How Shares are Voted. Seneca Financial Corp.’s charter provides that there will not be cumulative voting by stockholders for the election of Seneca Financial Corp.’s directors. No cumulative voting rights means that Seneca Financial MHC, as the holder of a majority of the shares eligible to be voted at a meeting of stockholders, may elect all directors of Seneca Financial Corp. to be elected at that meeting. This could prevent minority stockholder representation on Seneca Financial Corp.’s board of directors.
Restrictions on Acquisitions of Shares. A section in Seneca Financial Corp.’s charter provides that for a period of five years from the closing of the mutual holding company reorganization and offering, no person, other than Seneca Financial MHC, may directly or indirectly offer to acquire or acquire the beneficial ownership of more than 10% of any class of equity security of Seneca Financial Corp. held by persons other than Seneca Financial MHC, and that any shares acquired in excess of this limit will not be entitled to be voted and will not be counted as voting stock in connection with any matters submitted to the stockholders for a vote.
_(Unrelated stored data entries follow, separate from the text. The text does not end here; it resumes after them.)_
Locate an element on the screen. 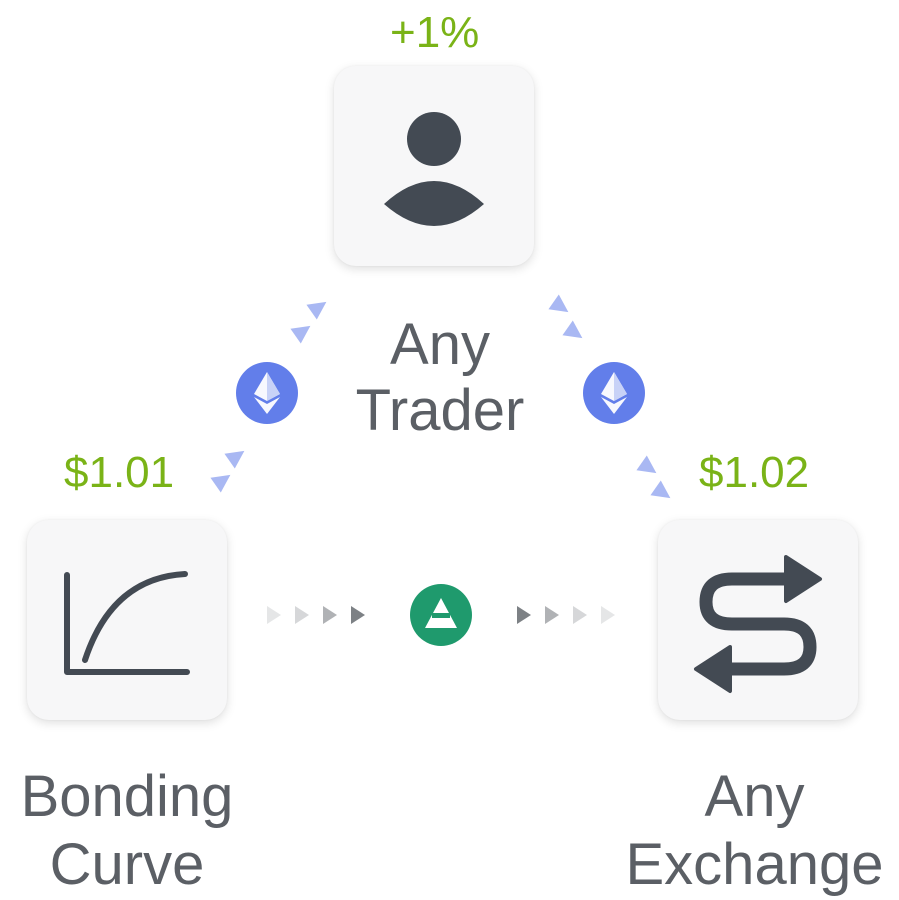  person-icon is located at coordinates (434, 169).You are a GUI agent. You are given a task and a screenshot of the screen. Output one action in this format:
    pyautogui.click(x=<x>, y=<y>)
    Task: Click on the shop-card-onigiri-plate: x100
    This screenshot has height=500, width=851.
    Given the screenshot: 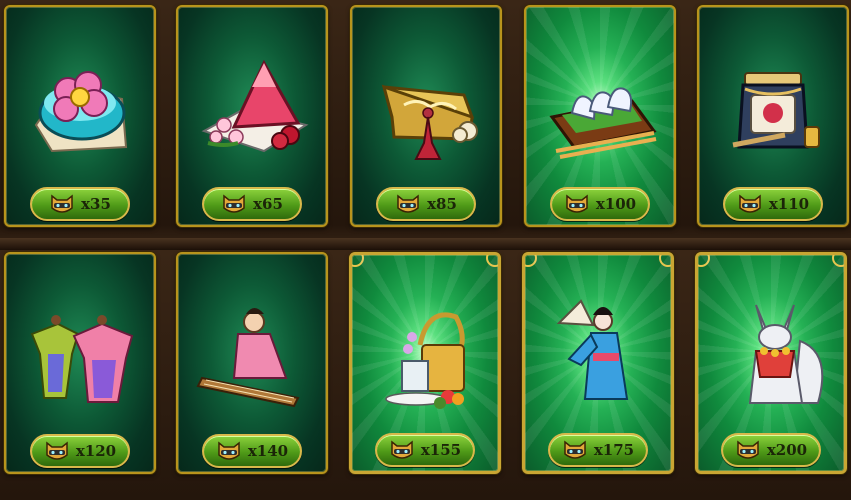 What is the action you would take?
    pyautogui.click(x=600, y=116)
    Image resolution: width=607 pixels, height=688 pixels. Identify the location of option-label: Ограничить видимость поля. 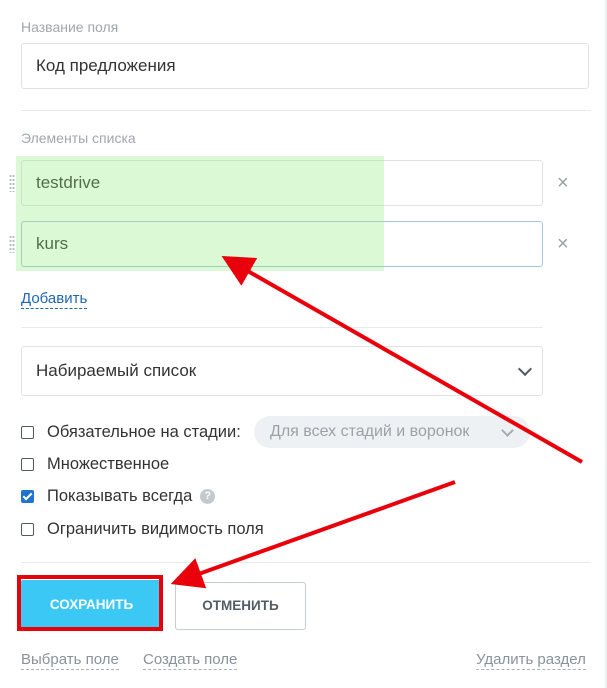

Procedures for Stockholder Nominations and Proposals for New Business. Seneca Financial Corp.’s bylaws provide that any stockholder wanting to make a nomination for the election of directors or a proposal for new business at a meeting of stockholders must send written notice to the Secretary of Seneca Financial Corp. at least five days before the date of the annual meeting. Management believes that it is in the best interests of Seneca Financial Corp. and its stockholders to provide enough time for management to disclose to stockholders information about a dissident slate of nominations for directors. This advance notice requirement may also give management time to solicit its own proxies in an attempt to defeat any dissident slate of nominations if management thinks it is in the best interest of stockholders generally. Similarly, adequate advance notice of stockholder proposals will give management time to study such proposals and to determine whether to recommend to the stockholders that such proposals be adopted.
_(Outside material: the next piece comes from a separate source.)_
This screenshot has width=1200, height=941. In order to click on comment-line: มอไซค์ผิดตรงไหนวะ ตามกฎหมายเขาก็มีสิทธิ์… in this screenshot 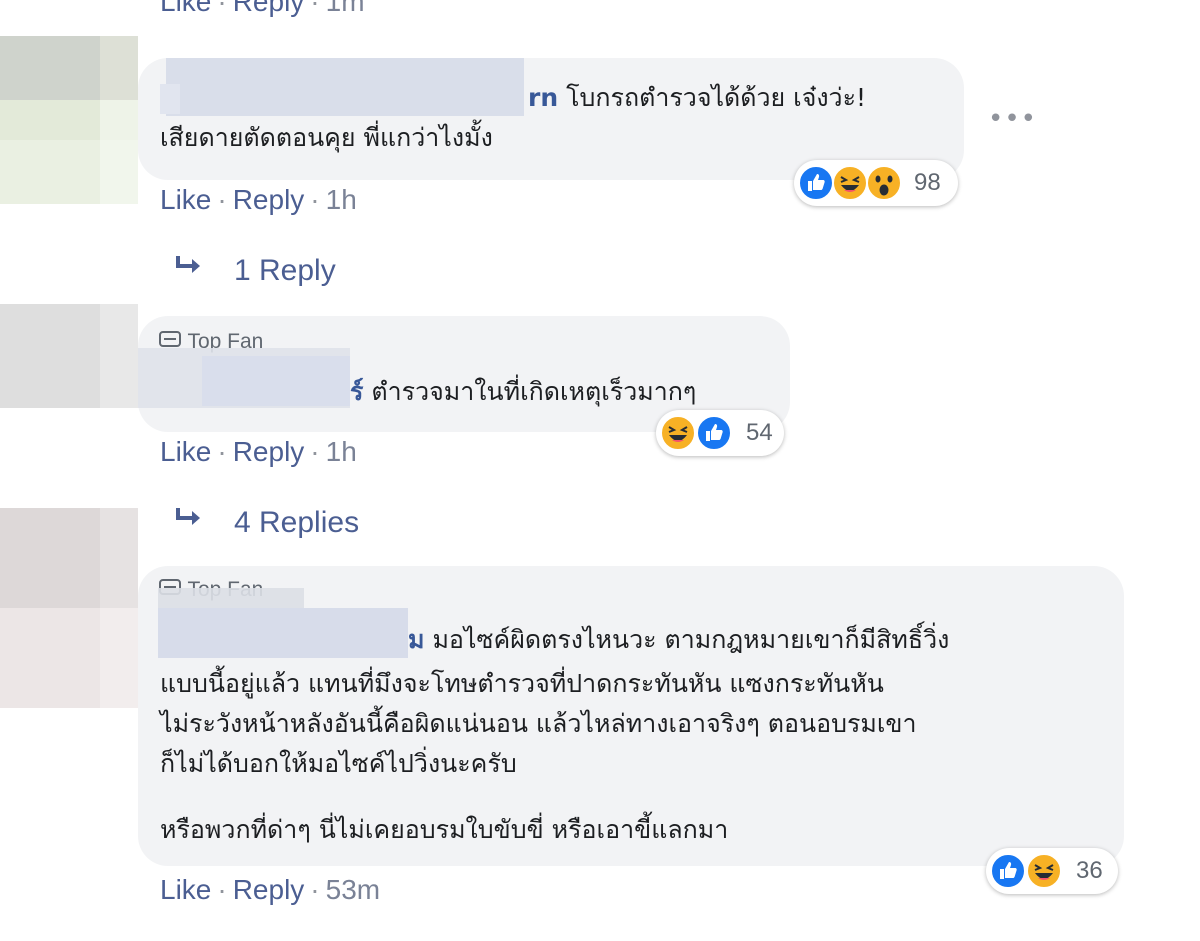, I will do `click(691, 640)`.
Limitations on Calling Special Meetings of Stockholders. Seneca Financial Corp.’s charter provides that special meetings of our stockholders may be called by the chairman of the board, the president, or a majority of the board of directors, and shall be called by the chairman of the board, the president, or the secretary upon the written request of the holders of not less than one-tenth of all of our outstanding shares of voting stock.